Debunking sampling myths

Matthew Leitch explains some widespread myths about sample sizes and illustrates some effects that may surprise you.

Finance professionals are not usually required to be statisticians, but we do acquire and analyse data, and sometimes need to think about how far we can generalise from that data. At times we might decide against a simple survey or other data-gathering exercise because we overestimate the amount of data needed for a reliable conclusion. At other times we may err the other way and generalise too far.

Big populations

People often overestimate the sample size needed for surveys. Typically, they think a sample of several hundred is needed when in fact fewer than 100 would be enough. One reason for this is the tendency to think that samples need to be a particular percentage of the population sampled. You might even see samples expressed as a percentage of the population.

It is true that larger populations need larger samples for the same level of confidence, but in percentage terms the sample gets rapidly smaller as the population increases, and eventually there is no appreciable gain from a larger sample.

To illustrate, imagine you want to establish an error rate so that you are at least 95% confident the true error rate lies within plus or minus 5% of your best estimate. This is quite a high level of confidence and requires a fairly large sample (for this illustration I have gone back to first principles and simulated sampling using Bayes Theorem rather than using a sample sizing formula).

Figure 1 shows how the sample size, needed to maintain confidence, grows with population size. Figure 2 shows that the sample as a percentage of the population starts at 100% but soon dwindles to less than 20%. Later in this article we will see a sample that does not get beyond 14, ever.

It is a myth that the sample size needs to be a fixed proportion of the population.

Figure 1: A bigger population needs a bigger sample, but the relationship flattens off

The confidence you get from a sample also depends on the type of conclusion you want to draw, and on the reality of the data.

Matthew Leitch Business & Management Magazine, March 2017

Figure 2: A bigger population needs a smaller percentage sample

Pre-calculation

Another cause of overestimating the required sample is typified by three myths.

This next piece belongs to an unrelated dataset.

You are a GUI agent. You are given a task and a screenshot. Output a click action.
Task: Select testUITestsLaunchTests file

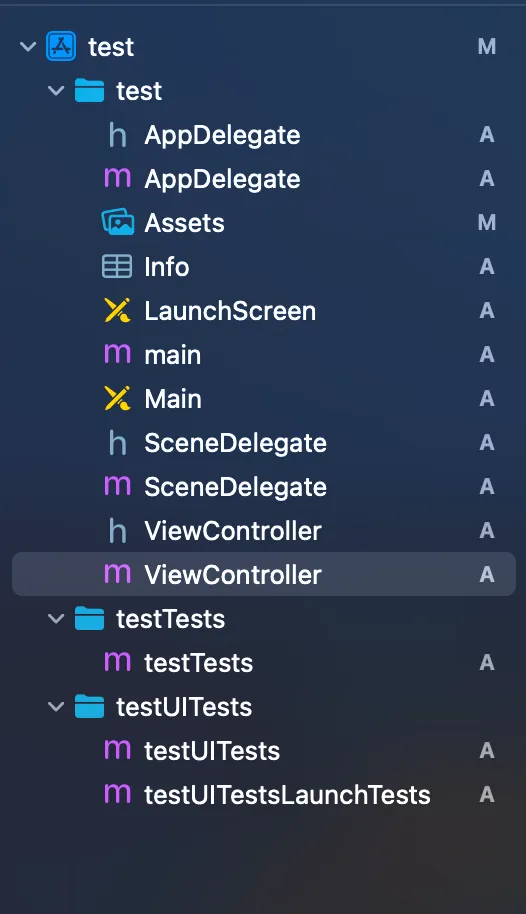[x=264, y=795]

Statistical confidence is solely driven by the sample size.
Sample sizes can and should be calculated before doing a study.
The confidence level sought should always be 95%.

In fact, the confidence you get from a sample also depends on the type of conclusion you want to draw and on the reality of the data. It is true that you should make some sensible estimates to help you plan your research, but those estimates will inevitably involve guessing what the results of your research will be.

The general principle is that the finer the distinction you want to make, the bigger the sample needs to be. To illustrate, suppose you plan a poll to find out which of two products is preferred. You can only choose one product to invest in so you will choose the preferred product and ignore the other, regardless of the strength of preference. Figure 3 shows how the sample size (to be 95% sure product A is preferred) varies with the actual rate of preference in the population. I’ve assumed a population of 500 and used a simulation again.

When the true preference across the whole population is 80% you only need to test 14 items on average to be 95% sure of the majority. When the true preference is just 52% then you need to test nearly the entire population. Incidentally, that 14-item sample is still about equally convincing if the population is 3,000 instead of 500 – population size increases make almost no difference.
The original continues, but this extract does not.